▸ **TASK TO CARRY OUT**: Lines from the one with "Where should I click to: Open" through the end of the listing below should be set down exactly, with no other line included.

━━━ SUPPLIED RECORDS

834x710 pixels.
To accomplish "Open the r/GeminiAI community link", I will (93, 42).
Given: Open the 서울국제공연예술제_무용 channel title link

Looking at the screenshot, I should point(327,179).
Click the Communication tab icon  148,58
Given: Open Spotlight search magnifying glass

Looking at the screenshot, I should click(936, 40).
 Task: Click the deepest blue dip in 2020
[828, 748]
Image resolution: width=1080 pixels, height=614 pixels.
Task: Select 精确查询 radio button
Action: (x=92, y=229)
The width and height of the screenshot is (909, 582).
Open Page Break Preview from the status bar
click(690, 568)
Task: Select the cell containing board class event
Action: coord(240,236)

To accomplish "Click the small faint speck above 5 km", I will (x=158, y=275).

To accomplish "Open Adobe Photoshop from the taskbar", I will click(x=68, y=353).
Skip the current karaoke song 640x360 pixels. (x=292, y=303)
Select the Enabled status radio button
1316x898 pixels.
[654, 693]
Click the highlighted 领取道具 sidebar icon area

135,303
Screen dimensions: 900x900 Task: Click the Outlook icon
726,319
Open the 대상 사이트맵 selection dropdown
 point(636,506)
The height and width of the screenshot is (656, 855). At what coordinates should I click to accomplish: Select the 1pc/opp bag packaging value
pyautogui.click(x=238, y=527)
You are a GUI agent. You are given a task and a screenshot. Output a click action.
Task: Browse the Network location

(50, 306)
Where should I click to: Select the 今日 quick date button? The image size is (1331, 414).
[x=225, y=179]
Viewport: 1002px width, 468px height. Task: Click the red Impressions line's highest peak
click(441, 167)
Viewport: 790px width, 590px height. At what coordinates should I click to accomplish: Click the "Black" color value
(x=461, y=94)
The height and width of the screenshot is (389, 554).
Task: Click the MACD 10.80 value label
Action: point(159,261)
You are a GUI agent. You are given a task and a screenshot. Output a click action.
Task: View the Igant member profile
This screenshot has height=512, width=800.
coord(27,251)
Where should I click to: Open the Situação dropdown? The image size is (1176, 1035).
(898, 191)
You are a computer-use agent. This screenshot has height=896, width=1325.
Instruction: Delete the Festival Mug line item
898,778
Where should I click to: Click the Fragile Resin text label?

━━━━━━

▸ **FINAL ANSWER**:
Where should I click to: Open the Situação dropdown? The image size is (1176, 1035).
(898, 191)
You are a computer-use agent. This screenshot has height=896, width=1325.
Instruction: Delete the Festival Mug line item
898,778
Where should I click to: Click the Fragile Resin text label?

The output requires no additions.